= Beginning of Section =

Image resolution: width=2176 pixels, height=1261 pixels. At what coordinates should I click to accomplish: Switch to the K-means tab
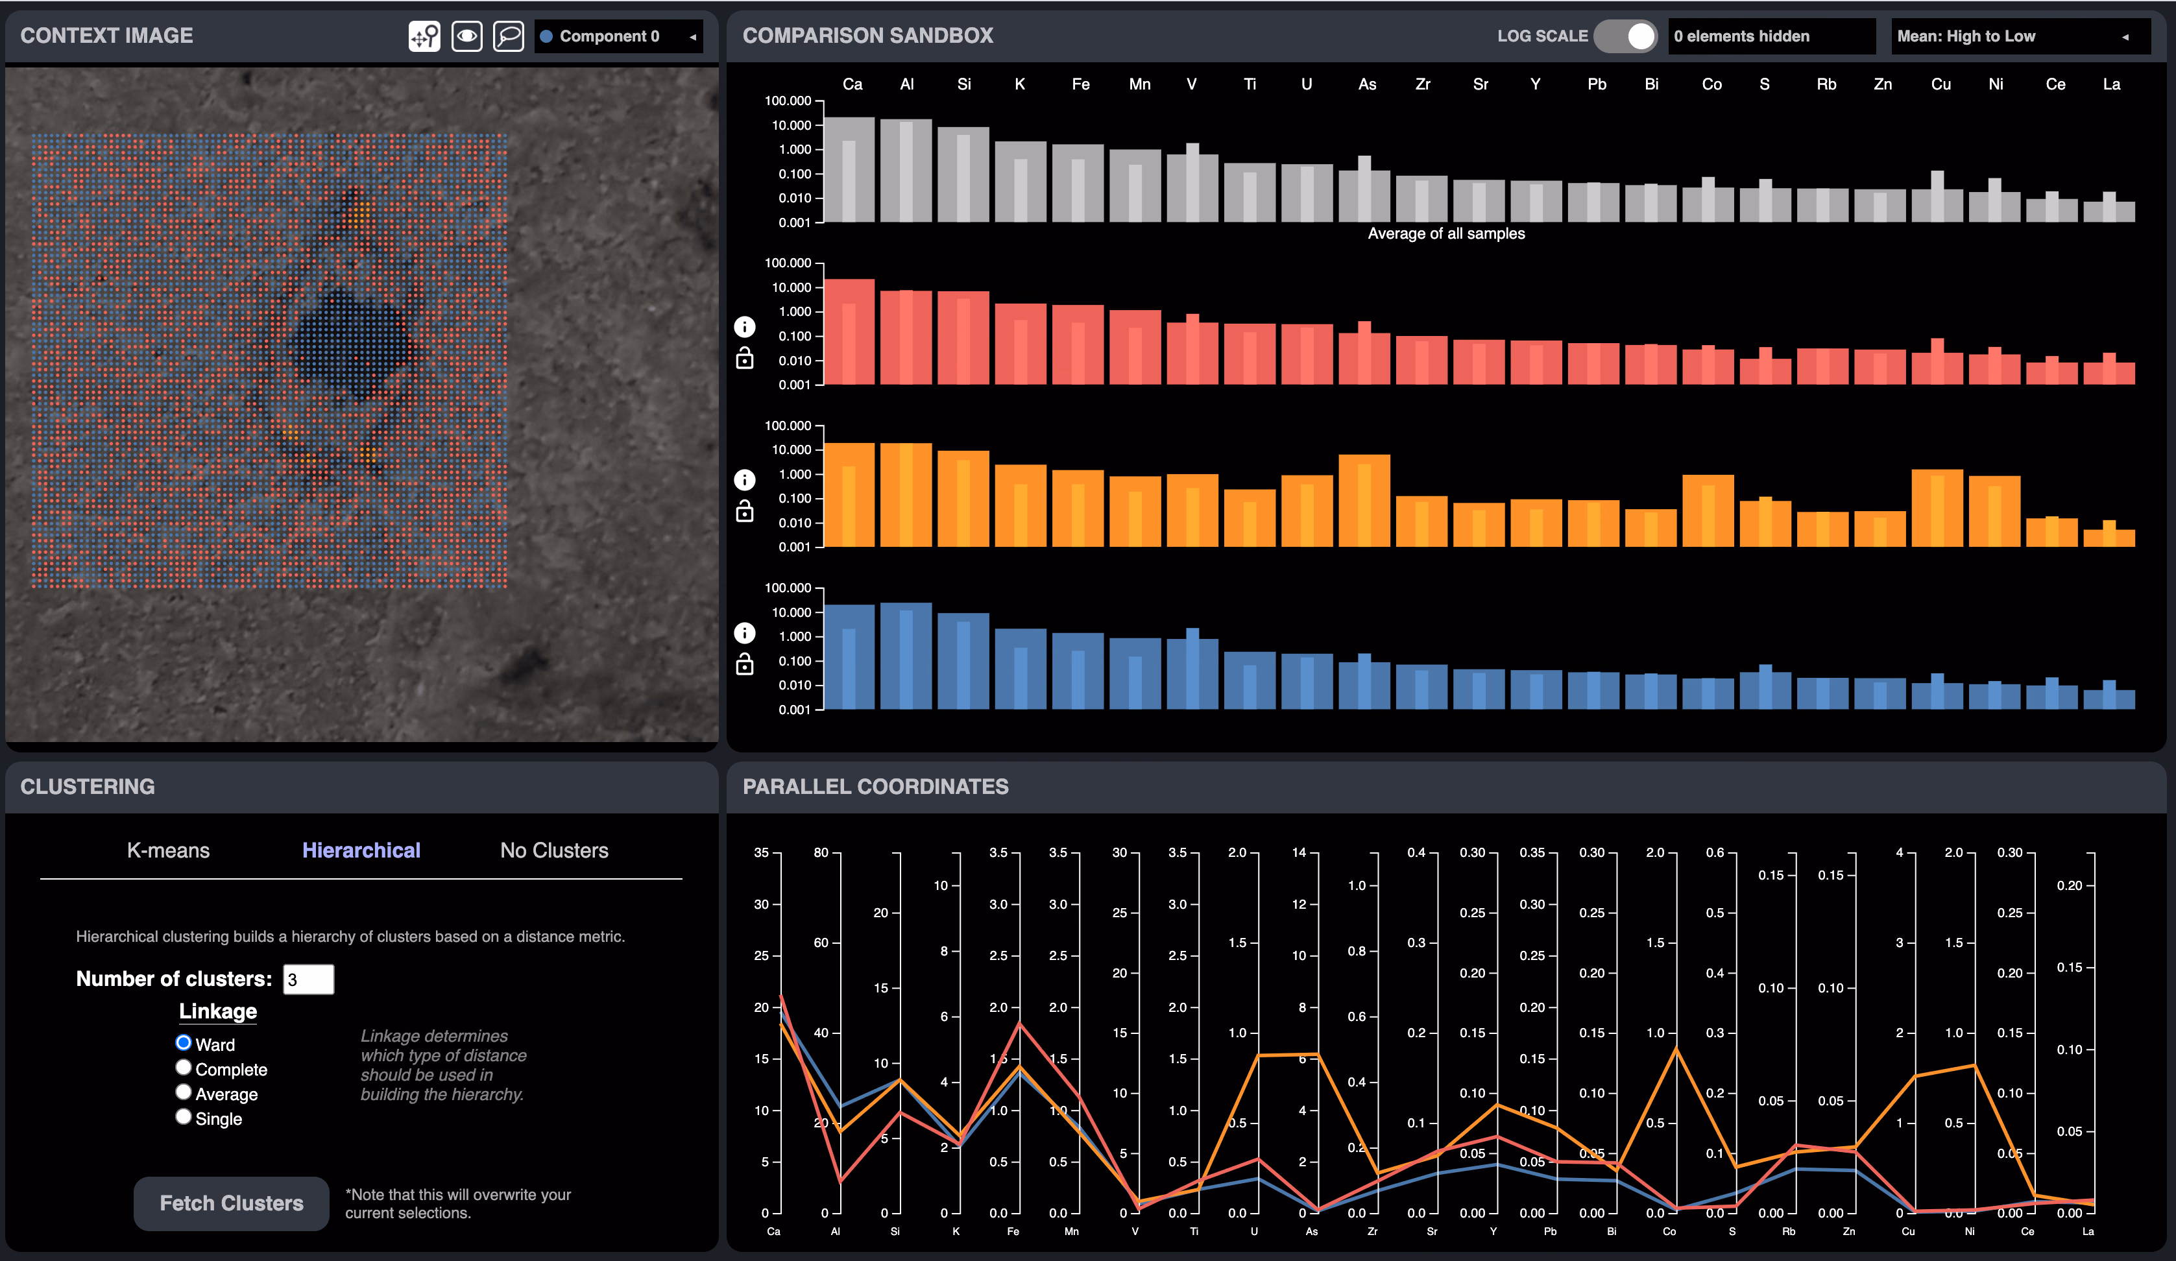click(x=168, y=851)
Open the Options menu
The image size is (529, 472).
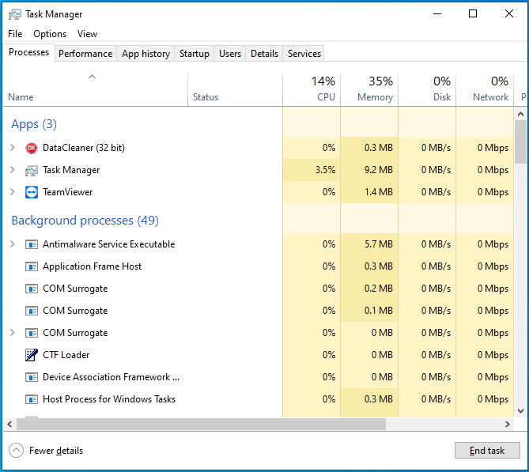[x=50, y=34]
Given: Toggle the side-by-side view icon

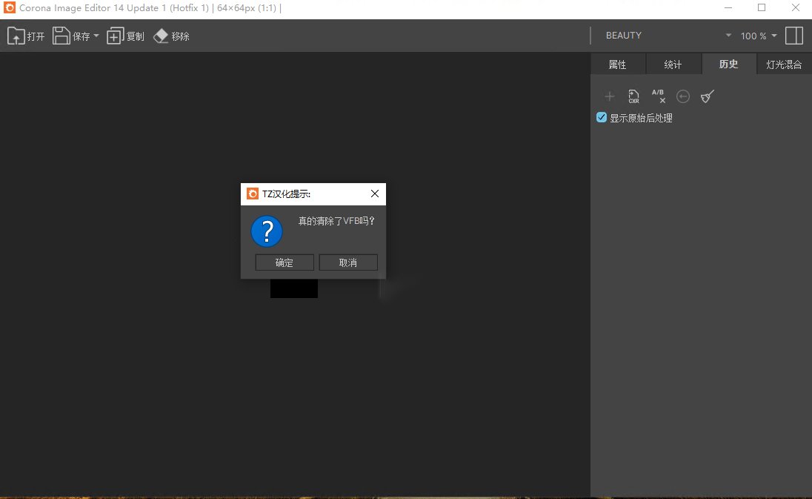Looking at the screenshot, I should click(794, 36).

= End of Section =

* What is being asked *
With all pictures omitted, repeat every record above word for word.

* Response for this exercise *
Image resolution: width=2176 pixels, height=1261 pixels. At what coordinates should I click to accomplish: Switch to the K-means tab
click(x=168, y=851)
Open the Options menu
The image size is (529, 472).
[x=50, y=34]
Given: Toggle the side-by-side view icon

Looking at the screenshot, I should click(794, 36).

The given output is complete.